_PASSAGE PROVIDED:_
·····
This study investigates the physiological response to salinity stress in a Candidatus Methanoperedens enriched freshwater bioreactor

Climate change driven sea level rise threatens freshwater ecosystems and elicits salinity stress in native microbiomes. Methane emissions in those systems are largely mitigated by methane-oxidizing microorganisms. Here, we characterized the physiological and metabolic response of freshwater methanotrophic archaea to salt stress. Direct exposure to salt suggested that methanotrophic archaea were already inhibited at 1%. However, during gradual increase of salt to 3% in a laboratory-scale reactor over 12 weeks, the culture continued to oxidize methane. Gene expression profiles and dedicated metabolomics identified the pathway for salt stress response and the osmolyte of anaerobic methanotrophic archaea: N(ε)-acetyl-β-L-lysine. An extensive phylogenomic analysis on N(ε)-acetyl-β-L-lysine producing enzymes revealed that they are widespread across the tree of life, and indicates a potential horizontal gene transmission and link to giant BORG extrachromosomal elements. Physicochemical analysis of the bioreactor biomass indicated the presence of sialic acids and intracellular polyhydroxyalkanoate consumption by anaerobic methanotrophs during salt stress.
·····
_DATA EXTRACTS:_
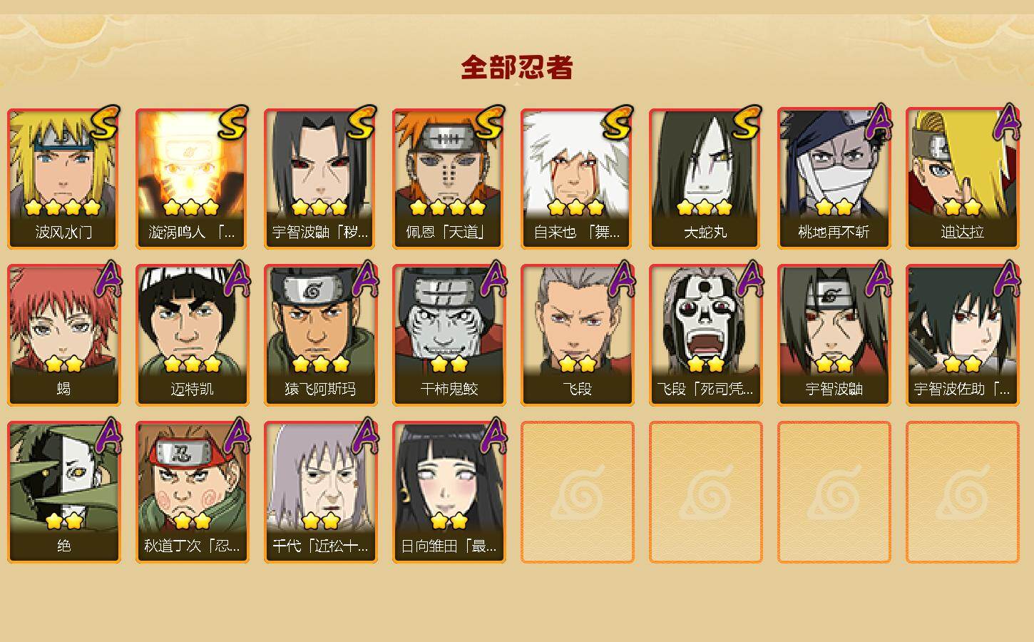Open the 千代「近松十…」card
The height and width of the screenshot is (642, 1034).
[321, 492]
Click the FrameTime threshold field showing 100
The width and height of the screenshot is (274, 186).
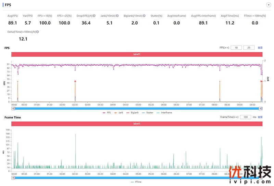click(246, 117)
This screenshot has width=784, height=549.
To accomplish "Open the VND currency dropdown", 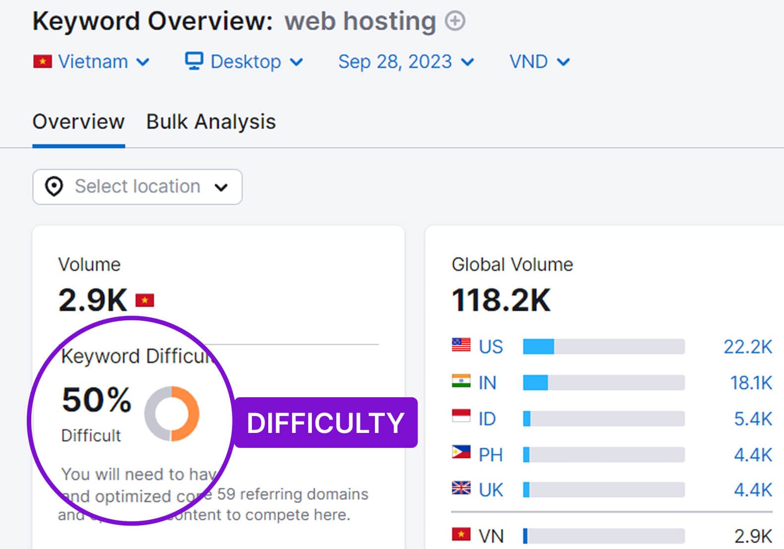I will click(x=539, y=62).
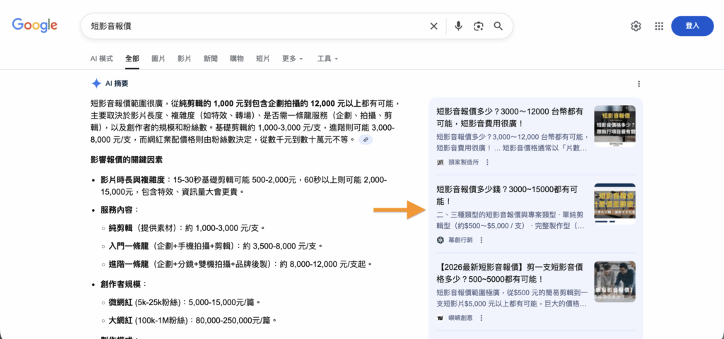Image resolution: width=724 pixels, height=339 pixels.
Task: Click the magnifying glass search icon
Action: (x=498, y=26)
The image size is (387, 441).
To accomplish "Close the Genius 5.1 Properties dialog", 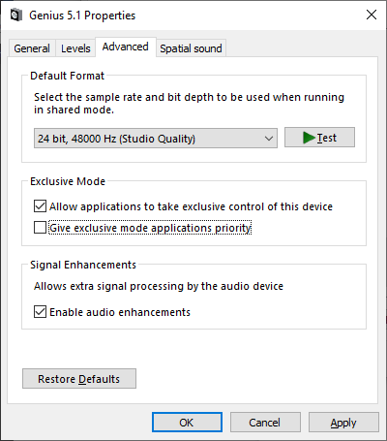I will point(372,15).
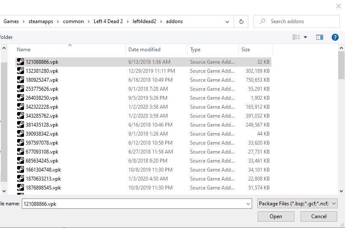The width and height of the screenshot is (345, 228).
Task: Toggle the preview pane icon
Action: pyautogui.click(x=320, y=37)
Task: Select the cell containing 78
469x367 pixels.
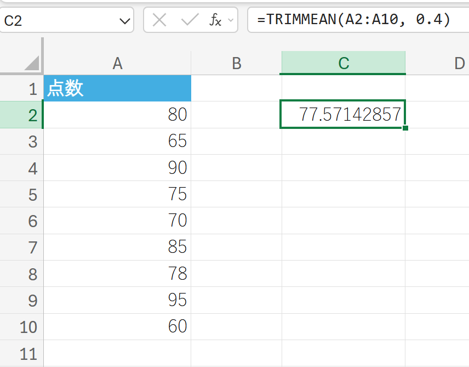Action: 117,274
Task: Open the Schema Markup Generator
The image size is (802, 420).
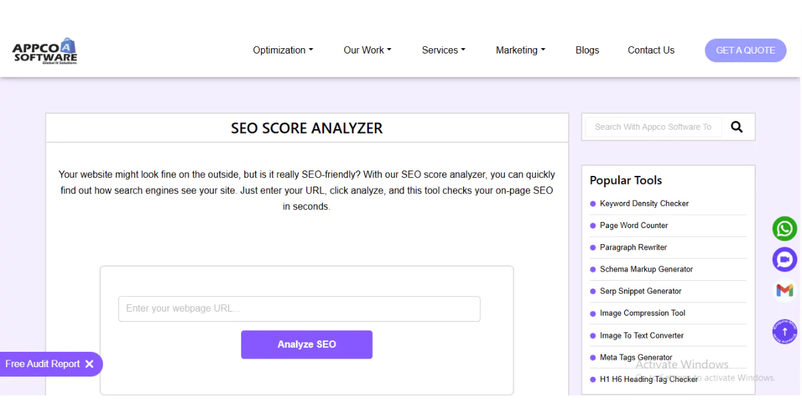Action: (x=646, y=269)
·····
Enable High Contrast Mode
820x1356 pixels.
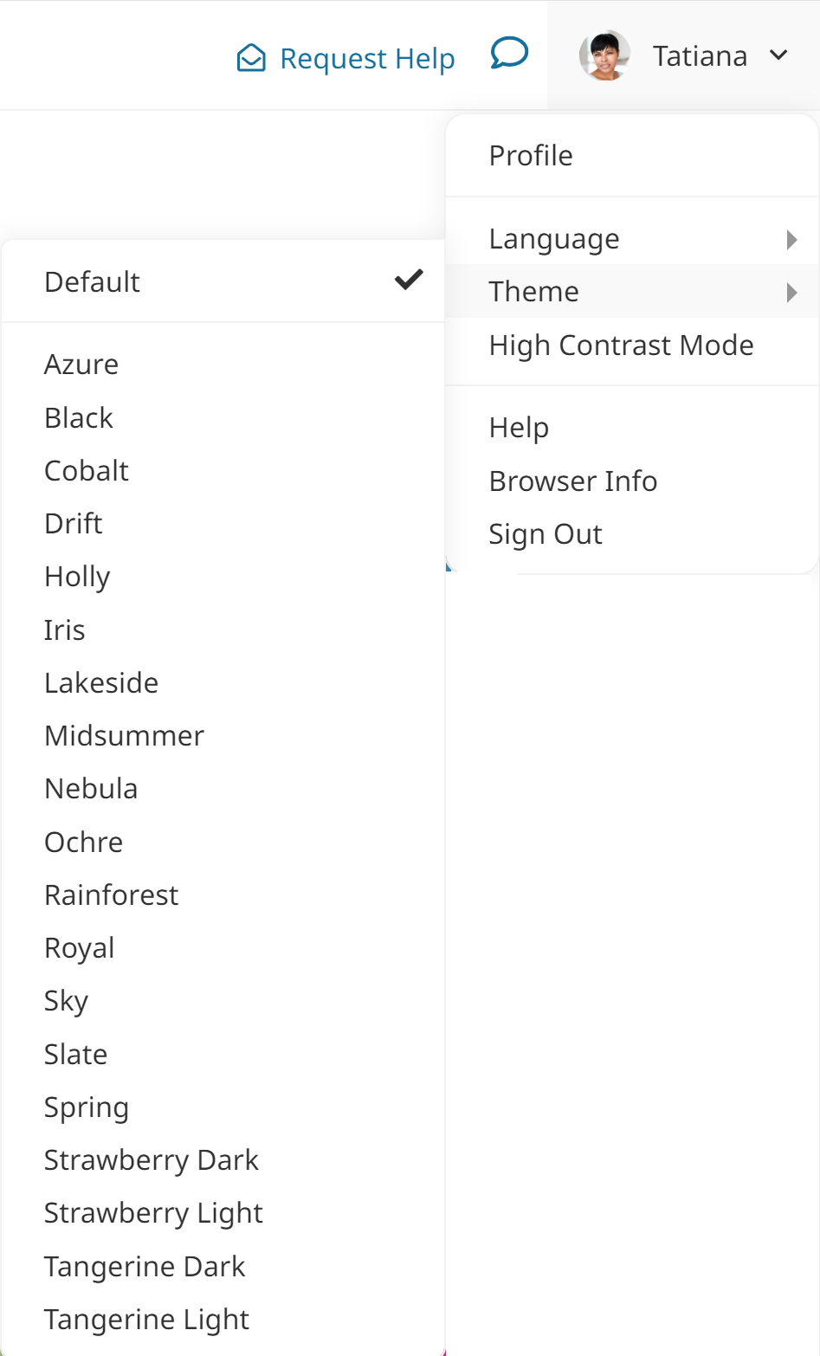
·····
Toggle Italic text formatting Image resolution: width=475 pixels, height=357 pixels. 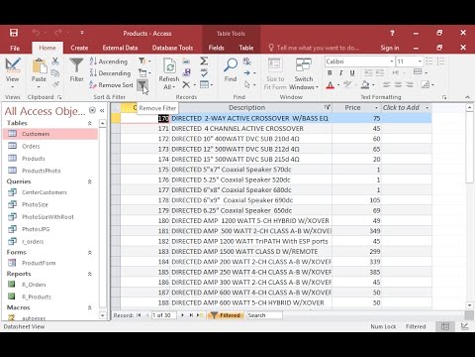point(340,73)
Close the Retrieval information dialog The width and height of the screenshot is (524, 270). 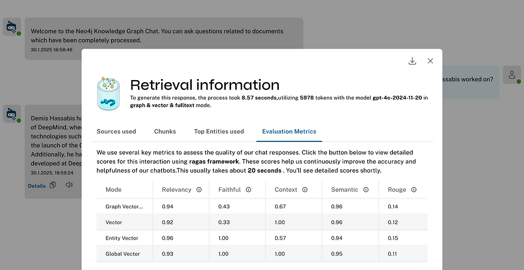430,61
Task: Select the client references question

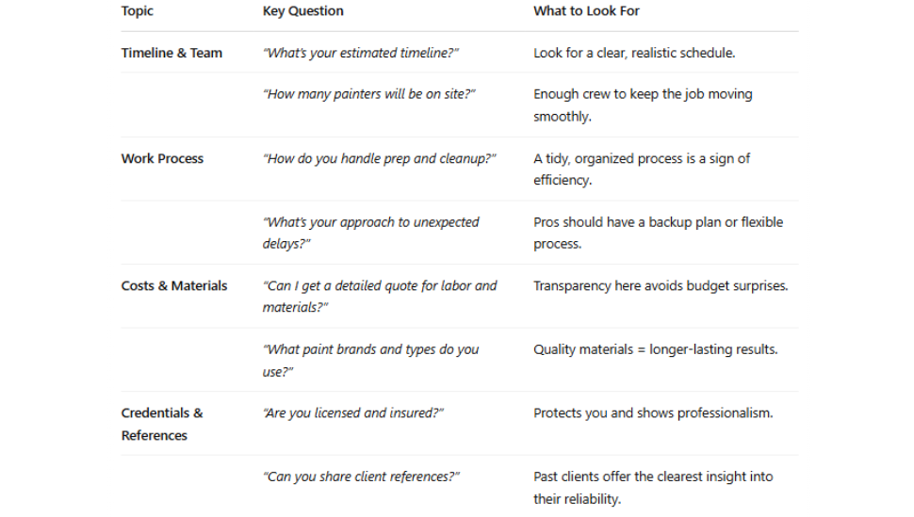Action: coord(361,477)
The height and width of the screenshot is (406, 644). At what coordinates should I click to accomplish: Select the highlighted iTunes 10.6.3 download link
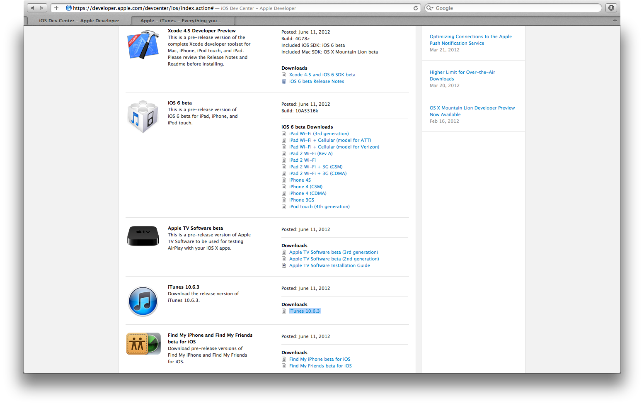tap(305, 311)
·····
_TASK BRIEF:_ Summarize the abstract on salinity stress in a Candidatus Methanoperedens bioreactor in two sentences.

_ANSWER BOX:_ Freshwater methanotrophic archaea in a Candidatus Methanoperedens enriched bioreactor appeared inhibited by direct exposure to 1% salt, but they kept oxidizing methane when salt was raised gradually to 3% over 12 weeks. Gene expression profiles and metabolomics identified N(ε)-acetyl-β-L-lysine as their osmolyte, whose producing enzymes are widespread across the tree of life and point to potential horizontal gene transmission and a link to giant BORG extrachromosomal elements, while the biomass showed sialic acids and polyhydroxyalkanoate consumption during salt stress.